Establishment of an expression platform of OATP1B1 388GG and 521CC genetic polymorphism and the therapeutic effect of tamoxifen in MCF-7 cells.

The present study was designed to evaluate the gene polymorphisms of organic anion transporting polypeptide 1B1 (OATP1B1) in predicting the therapeutic efficacy of tamoxifen (TAM) for MCF-7. Established plasmids OATP1Bl wild-type 388GG and 521CC were transfected into MCF-7 cells and used to determine whether the gene polymorphisms affected the therapeutic efficacy of TAM for MCF-7. The established plasmids pcDNA3.1(-)-OATP1B1 wild-type 388GG and 521CC were digested by restriction enzymes and analyzed by gene sequencing.

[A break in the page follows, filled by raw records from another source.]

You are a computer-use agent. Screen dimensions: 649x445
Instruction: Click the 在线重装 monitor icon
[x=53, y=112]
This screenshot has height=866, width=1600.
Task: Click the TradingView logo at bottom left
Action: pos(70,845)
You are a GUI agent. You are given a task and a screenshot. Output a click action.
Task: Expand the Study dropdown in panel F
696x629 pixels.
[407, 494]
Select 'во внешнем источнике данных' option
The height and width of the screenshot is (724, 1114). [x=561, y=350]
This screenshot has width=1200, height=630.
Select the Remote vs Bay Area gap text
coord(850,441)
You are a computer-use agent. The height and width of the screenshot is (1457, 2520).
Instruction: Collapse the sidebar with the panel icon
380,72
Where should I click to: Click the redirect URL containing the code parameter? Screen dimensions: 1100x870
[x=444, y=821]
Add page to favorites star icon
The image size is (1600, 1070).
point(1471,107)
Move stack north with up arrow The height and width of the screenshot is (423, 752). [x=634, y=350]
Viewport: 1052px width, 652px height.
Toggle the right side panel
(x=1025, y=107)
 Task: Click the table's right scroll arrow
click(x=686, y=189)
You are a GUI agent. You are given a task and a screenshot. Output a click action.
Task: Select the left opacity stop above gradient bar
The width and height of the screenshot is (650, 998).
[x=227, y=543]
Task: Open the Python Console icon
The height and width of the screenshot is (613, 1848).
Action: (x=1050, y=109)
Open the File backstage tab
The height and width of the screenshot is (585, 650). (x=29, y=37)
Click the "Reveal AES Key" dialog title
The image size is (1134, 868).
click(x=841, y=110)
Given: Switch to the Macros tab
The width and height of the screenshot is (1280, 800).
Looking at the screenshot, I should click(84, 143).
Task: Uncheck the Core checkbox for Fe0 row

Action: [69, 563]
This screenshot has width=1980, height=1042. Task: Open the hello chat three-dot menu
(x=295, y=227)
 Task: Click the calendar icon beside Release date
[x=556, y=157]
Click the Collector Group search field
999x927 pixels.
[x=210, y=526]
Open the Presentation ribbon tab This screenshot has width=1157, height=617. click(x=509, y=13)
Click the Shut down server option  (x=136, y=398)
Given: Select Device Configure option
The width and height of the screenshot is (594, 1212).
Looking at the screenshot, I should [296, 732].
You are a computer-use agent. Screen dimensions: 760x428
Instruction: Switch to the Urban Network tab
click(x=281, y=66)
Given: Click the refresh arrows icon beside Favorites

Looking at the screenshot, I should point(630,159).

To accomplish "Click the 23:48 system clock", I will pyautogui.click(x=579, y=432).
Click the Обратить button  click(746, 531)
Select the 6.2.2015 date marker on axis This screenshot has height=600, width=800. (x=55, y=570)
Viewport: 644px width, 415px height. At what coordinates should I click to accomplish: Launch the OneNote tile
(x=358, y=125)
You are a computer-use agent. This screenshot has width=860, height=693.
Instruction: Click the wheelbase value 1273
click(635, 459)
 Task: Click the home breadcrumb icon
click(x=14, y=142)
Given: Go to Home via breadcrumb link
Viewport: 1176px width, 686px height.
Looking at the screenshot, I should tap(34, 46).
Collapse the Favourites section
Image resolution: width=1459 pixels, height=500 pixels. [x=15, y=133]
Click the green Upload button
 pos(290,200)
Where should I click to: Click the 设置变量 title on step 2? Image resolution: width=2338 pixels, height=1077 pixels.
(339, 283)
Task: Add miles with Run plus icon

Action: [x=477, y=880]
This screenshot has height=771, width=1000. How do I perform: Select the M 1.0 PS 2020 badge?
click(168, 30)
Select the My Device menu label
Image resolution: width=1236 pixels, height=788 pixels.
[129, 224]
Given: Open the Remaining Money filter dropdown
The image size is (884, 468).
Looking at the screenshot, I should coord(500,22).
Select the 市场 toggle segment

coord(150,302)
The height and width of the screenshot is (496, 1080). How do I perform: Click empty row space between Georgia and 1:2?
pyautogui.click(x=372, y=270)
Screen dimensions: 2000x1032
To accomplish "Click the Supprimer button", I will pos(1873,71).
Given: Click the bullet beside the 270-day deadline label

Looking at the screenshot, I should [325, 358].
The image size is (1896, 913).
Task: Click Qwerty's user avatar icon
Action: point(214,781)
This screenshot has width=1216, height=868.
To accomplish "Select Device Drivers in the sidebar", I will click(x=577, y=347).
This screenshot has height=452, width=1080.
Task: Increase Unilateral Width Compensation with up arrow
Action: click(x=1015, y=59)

The gene polymorphisms of OATP1Bl in MCF-7 breast cancer cells were examined by RT-PCR and western blot analysis. The results showed that the mutations of OATP1B1 388GG and 521CC led to a decrease of the inhibition and apoptotic rates of MCF-7 cells, albeit not significantly compared to the OATP1B1 group. The G₀/G₁ phase length ratio was reduced, and the S and G₂M phases were increased in the OATP1B1 388GG and 521CC groups, although not significantly compared to the OATP1B1 group. The mutations of OATP1B1 388GG and 521CC inhibited the activity of OATP1B1 protein, restrained the turnover capacity of OATP1B1 and reduced the entrance of TAM into MCF-7 cells, resulting in weakened efficacy of TAM in the treatment of breast cancer.